Marion Starling Boyer is a professor emerita of Communication and has published three full-length poetry collections and three chapbooks. Her book, Ice Hours (2023), won University of Michigan’s Wheelbarrow Prize and was named “New and Noteworthy” by Poets & Writers. She has won Grayson Books Chapbook competition twice, in 2023 for What Word for this and in 2014 for Composing the Rain. Boyer lives in Twinsburg, Ohio, and leads workshops for Lit Cleveland and to support Friends of the Roethke Foundation. For more see www.marionstarlingboyer.com
A squirrel is splooting on the porch
railing, limbs dangling, all played out,
like you. Yes, the news is filled
with fire and floods and falsehoods
and this morning a robin struck
the window and fell, stunned.
So many invisible panes.
But look—there’s your husband
throwing a frisbee for the dog
and the hibiscus you saved indoors
all winter is finally unfurling a bud
like an umbrella. So gather yourself.
You’re no different. Everyone
every day, leaps from twig to twig.
I’m seventy-three in new open-toe heels
that strap around my ankles, ankles I’d broken
years ago, on separate occasions, acting silly.

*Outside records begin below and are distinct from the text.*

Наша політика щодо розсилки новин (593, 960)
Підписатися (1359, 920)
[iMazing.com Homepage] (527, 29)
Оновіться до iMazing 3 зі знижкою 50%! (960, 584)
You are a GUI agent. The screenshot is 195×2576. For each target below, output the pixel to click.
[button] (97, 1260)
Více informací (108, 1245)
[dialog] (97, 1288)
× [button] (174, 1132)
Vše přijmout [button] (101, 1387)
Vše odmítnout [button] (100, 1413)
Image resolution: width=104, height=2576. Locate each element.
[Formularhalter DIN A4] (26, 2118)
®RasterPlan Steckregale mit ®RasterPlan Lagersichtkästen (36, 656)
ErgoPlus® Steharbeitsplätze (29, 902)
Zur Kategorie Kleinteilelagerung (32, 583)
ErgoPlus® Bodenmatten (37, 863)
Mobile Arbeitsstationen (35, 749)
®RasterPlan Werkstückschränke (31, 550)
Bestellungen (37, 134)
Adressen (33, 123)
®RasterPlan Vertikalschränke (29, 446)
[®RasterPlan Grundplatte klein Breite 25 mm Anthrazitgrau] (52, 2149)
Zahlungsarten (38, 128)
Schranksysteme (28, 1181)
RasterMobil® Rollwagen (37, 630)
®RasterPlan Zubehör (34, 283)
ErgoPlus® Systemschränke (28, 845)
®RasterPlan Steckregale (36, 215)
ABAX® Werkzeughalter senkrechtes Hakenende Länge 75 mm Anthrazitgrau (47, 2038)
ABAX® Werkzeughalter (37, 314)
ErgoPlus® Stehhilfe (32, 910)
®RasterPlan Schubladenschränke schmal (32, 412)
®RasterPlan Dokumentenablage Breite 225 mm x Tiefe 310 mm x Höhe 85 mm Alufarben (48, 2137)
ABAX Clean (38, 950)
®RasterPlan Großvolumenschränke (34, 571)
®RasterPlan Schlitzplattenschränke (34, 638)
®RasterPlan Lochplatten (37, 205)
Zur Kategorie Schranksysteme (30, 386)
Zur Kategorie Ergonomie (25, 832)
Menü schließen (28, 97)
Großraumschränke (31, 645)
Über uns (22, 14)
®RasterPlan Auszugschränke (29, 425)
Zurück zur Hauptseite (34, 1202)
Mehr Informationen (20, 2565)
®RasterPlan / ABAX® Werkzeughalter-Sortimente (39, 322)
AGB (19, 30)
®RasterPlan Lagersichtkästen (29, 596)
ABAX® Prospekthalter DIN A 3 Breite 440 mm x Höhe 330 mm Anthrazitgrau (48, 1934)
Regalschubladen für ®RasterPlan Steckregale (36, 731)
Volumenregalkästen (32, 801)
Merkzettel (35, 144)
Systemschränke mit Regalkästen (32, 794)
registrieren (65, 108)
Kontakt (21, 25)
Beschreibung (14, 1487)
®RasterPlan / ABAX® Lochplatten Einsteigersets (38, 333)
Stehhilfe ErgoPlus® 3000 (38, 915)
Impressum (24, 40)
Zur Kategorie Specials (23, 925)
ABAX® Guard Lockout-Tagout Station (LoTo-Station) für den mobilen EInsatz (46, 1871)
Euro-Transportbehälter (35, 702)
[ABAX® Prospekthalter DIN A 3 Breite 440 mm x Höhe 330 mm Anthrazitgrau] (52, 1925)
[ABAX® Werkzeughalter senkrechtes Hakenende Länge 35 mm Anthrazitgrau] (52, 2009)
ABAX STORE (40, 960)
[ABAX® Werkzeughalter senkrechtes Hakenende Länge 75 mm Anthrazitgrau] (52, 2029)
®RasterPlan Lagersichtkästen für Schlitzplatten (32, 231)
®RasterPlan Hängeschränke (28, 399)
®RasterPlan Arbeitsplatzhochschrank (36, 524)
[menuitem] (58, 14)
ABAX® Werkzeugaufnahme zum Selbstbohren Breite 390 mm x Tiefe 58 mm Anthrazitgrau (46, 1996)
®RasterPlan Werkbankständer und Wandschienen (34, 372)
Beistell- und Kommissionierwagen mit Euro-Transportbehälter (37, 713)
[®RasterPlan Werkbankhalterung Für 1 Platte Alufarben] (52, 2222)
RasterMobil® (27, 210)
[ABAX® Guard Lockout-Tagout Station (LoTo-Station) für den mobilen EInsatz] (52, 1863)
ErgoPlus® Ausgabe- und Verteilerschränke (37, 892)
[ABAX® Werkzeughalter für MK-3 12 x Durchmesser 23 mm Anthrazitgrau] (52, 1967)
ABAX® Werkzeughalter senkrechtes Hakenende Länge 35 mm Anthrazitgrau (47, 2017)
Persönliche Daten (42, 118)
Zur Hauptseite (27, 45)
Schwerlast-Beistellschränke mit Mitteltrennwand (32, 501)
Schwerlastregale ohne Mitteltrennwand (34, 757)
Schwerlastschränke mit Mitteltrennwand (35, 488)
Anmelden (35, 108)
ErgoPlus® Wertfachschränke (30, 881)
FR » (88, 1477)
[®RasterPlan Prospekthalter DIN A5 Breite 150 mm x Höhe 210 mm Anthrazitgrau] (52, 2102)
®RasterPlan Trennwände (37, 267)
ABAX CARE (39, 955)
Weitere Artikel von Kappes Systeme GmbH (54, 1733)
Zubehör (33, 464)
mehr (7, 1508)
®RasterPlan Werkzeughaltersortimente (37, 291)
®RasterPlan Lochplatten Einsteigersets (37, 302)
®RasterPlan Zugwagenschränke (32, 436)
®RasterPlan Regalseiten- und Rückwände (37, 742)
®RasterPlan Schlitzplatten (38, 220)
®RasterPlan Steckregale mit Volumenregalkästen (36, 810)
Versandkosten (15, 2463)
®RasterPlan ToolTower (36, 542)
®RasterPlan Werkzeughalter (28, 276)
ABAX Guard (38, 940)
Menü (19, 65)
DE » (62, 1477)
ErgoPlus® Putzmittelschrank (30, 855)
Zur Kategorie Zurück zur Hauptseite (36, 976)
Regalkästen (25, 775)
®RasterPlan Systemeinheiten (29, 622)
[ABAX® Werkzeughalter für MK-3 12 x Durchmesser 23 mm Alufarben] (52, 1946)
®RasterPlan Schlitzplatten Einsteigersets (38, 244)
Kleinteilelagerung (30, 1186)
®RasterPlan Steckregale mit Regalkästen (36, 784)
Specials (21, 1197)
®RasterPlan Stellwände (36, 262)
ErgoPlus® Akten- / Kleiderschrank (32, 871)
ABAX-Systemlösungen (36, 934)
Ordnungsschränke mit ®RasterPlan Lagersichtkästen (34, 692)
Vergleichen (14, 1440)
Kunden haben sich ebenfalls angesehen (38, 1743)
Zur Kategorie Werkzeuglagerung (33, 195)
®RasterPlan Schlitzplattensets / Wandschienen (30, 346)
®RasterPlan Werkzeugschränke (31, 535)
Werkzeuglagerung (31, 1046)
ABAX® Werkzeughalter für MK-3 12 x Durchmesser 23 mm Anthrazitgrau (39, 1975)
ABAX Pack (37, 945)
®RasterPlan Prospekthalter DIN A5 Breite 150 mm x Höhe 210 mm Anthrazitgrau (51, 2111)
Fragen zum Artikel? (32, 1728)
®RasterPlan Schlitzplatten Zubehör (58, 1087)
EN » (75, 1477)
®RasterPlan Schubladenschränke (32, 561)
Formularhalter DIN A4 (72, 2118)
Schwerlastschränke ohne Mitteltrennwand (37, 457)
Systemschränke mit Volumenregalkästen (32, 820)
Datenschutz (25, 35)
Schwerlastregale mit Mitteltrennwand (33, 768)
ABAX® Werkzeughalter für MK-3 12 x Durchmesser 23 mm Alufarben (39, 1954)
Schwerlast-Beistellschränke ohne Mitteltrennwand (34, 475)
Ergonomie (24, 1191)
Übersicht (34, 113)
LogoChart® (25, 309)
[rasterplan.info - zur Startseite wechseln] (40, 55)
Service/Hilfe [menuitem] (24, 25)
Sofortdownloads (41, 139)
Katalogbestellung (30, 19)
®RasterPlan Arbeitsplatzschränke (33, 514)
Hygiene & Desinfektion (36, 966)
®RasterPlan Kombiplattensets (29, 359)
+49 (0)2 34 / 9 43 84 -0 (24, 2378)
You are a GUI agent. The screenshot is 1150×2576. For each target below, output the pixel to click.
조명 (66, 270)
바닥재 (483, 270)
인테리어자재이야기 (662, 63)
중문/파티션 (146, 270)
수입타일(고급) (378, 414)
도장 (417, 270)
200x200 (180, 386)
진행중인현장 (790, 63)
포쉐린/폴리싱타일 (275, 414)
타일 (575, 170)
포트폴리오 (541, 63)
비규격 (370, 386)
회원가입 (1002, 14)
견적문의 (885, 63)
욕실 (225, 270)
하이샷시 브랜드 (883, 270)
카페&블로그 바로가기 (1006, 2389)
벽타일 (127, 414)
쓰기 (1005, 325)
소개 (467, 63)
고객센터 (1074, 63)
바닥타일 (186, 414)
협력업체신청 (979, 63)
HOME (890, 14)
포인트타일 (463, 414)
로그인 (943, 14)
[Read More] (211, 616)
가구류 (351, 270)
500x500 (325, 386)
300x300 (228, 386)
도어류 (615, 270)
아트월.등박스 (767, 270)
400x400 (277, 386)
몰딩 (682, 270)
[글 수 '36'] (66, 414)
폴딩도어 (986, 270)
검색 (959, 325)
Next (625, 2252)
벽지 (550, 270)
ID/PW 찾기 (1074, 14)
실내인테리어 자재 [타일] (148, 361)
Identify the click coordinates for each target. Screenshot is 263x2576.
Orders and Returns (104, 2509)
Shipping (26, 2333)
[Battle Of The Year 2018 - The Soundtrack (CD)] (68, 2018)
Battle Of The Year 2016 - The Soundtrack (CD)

I’ve flown to the mile-high city where my niece
is a white calla, gleaming, as her new husband dances her
into the center of us all. She is a woman and child
and infant and bride and I, too, am woman and child
when her father leads me to the floor. He is my brother,
my only sibling. His joy is something silver plunging
from a high cliff, a clean piercing. And when the music
lets go, he moves me into a twirl and back and then another,
and another until I am bursting and breathless
and only after the next day’s predawn taxi, the confusion
of the airport, the drive home in darkness, will I realize
I have never, ever danced like that.